How could anyone ever have met him and not known at once.
Your cousin no doubt did. You may have only been nine years in age, but he probably knew on seeing you that the title was not really his.”
Possibly. Or perhaps the determination of a woman sitting on his step for days suggested as much. But the witnesses, both retainers at that hunting lodge, had been paid from the start, even before his cousin reached his majority. The whole family had been in on it, most likely. Even Uncle Edward.
He shut away the loss he felt over that relationship and its long deceptions. He sat, and pulled Celia onto his lap so he could hold the comfort of her feminine warmth. Flowers surrounded his view of her face. Her smile expressed joy, but her eyes showed something else.
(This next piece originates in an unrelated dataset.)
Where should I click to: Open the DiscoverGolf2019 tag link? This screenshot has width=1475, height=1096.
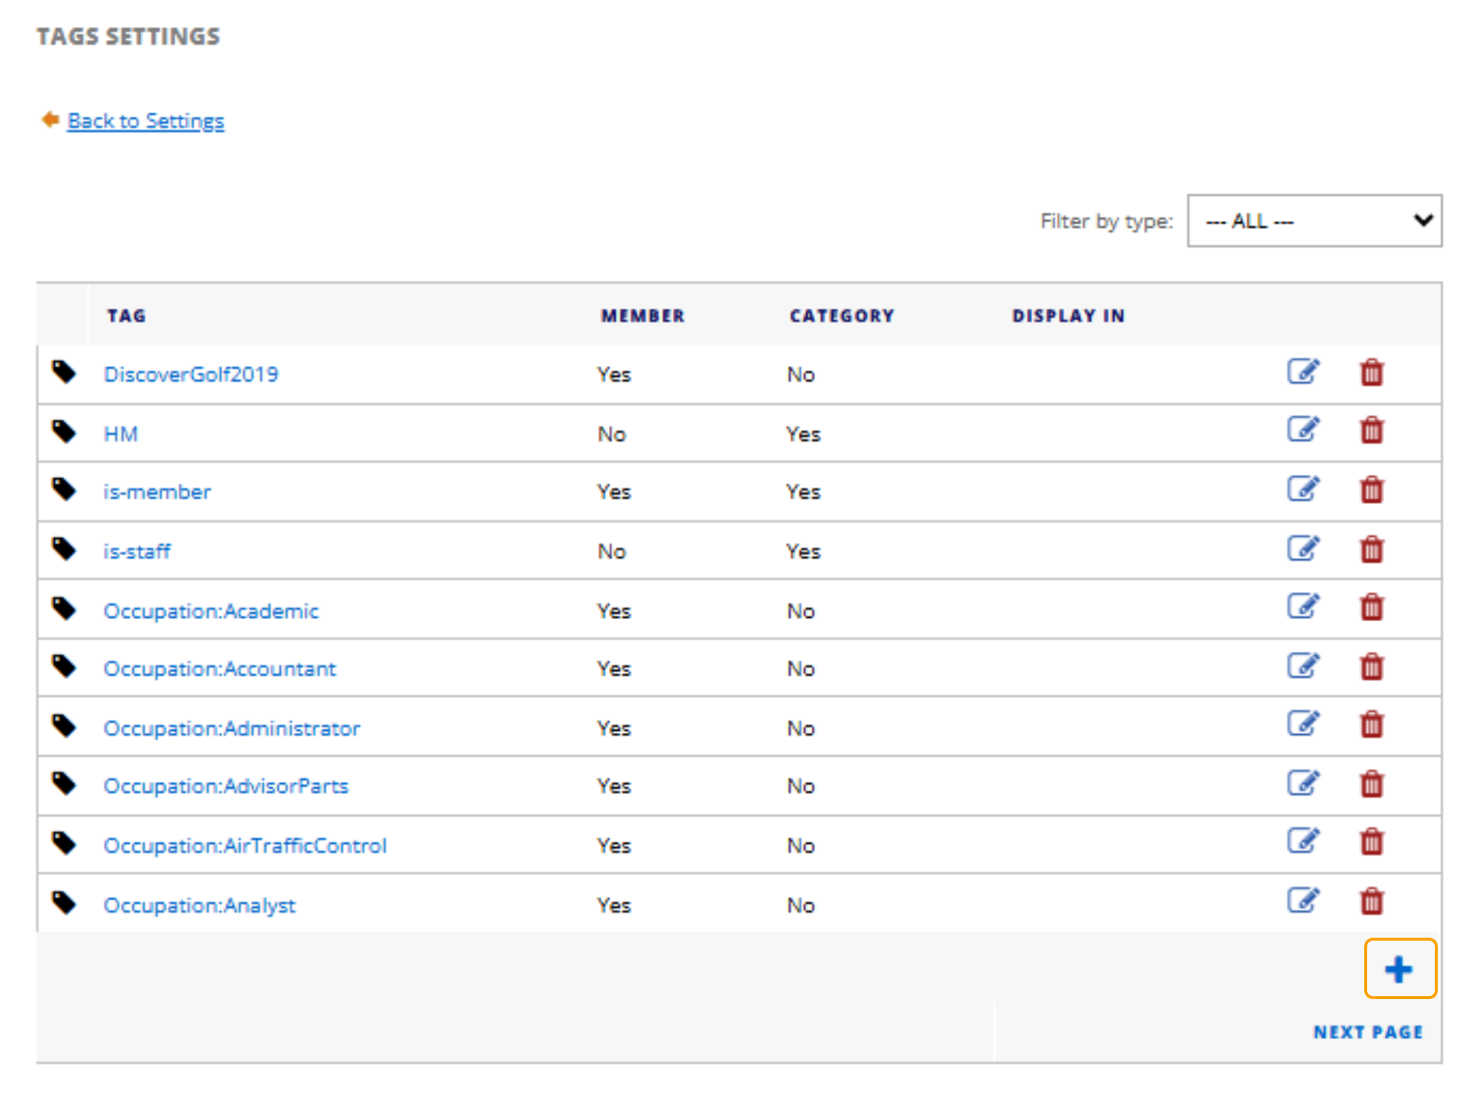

“You probably should find other chambers now,” she said.
“If you want. We will find a house closer to your friends.”
She licked her lips and tried hard to appear sensible, not distraught. “You should make the move alone, Jonathan. You must not give anyone cause to question your character while this is being settled.”
“That could be years. My cousin will do all he can to stop it.”
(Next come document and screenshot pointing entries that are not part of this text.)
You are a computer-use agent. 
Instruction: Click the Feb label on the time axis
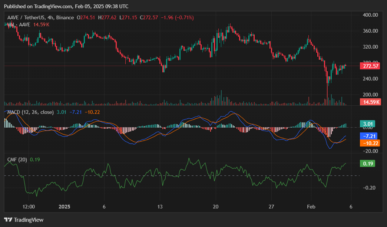click(x=310, y=207)
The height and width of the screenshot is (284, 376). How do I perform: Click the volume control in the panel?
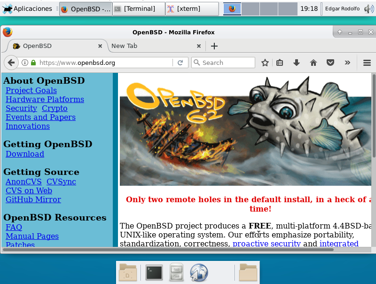369,8
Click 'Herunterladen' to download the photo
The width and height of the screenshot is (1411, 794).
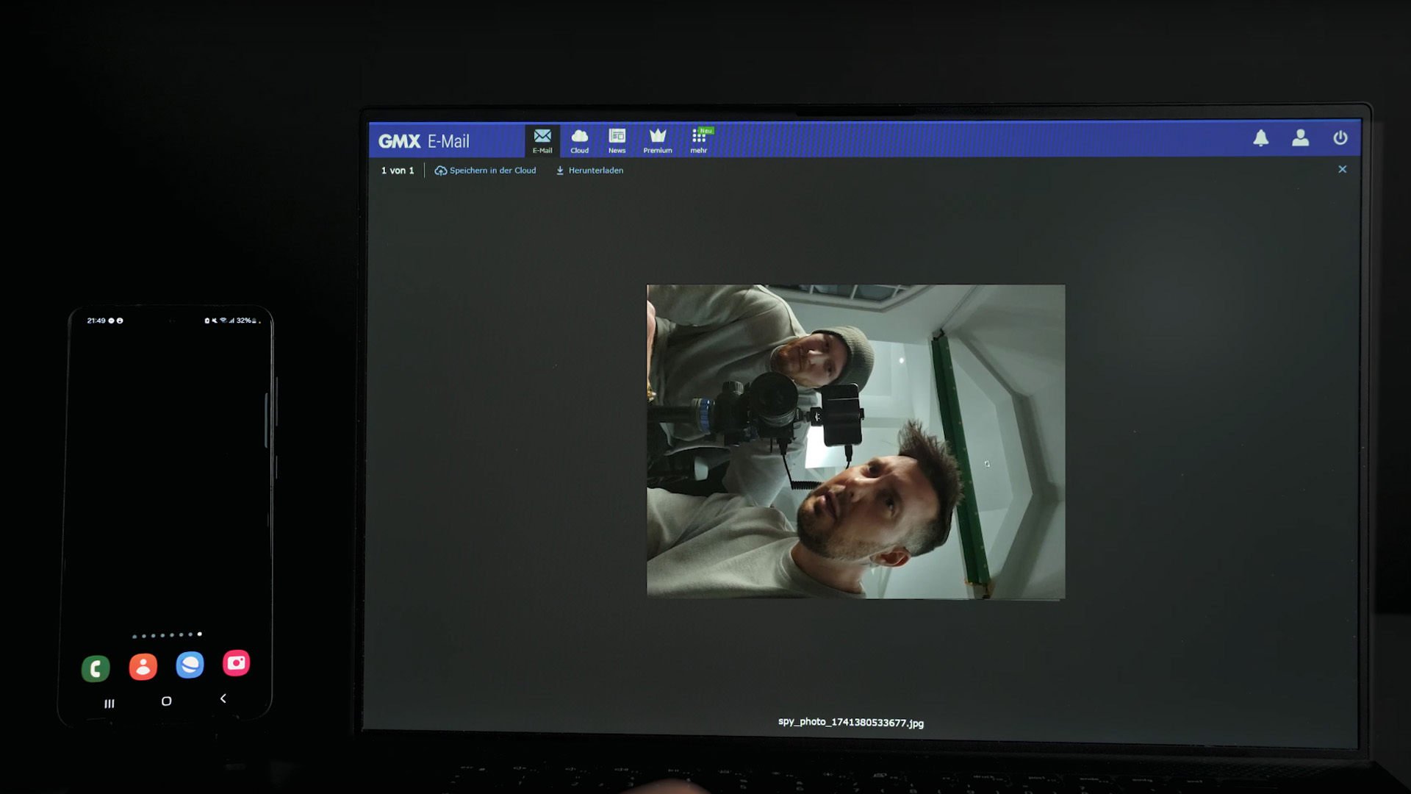589,171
“You must behave very correctly or he may succeed in stopping it. He has many friends, and—”
He silenced her with a kiss. “I think that you have spent the hours I was gone applying Alessandra’s lessons to my fate, and concluding I cannot have you now. Is that true, Celia?”
“It cannot be what we had planned. You know that. You cannot marry such as me. As for having my love—until you marry—”
“I’ll be damned if I will marry another, and only marry the woman I love on my deathbed, the way my father did.” He cupped her soft face with his hand. “I did not return for so long because I went to Doctors’ Commons, to ask for a special license. Summerhays was good enough to use his influence, and it should be forthcoming in a few days. You and I will wed at once, so it is done before any of the rest of this starts.”
“You are talking like a madman now. These people have rules about such things.”
“Celia, every lord in the realm has an interest in making sure the only people to become peers are those born to it, and that a title does not pass down wrongly because of fraud. That is the foremost rule. There is a process for looking into claims like this. My birth will be what matters, that and the legality of that marriage. They do not give a damn about my character. I could be insane and fornicate with sheep every day, and it would make no difference.”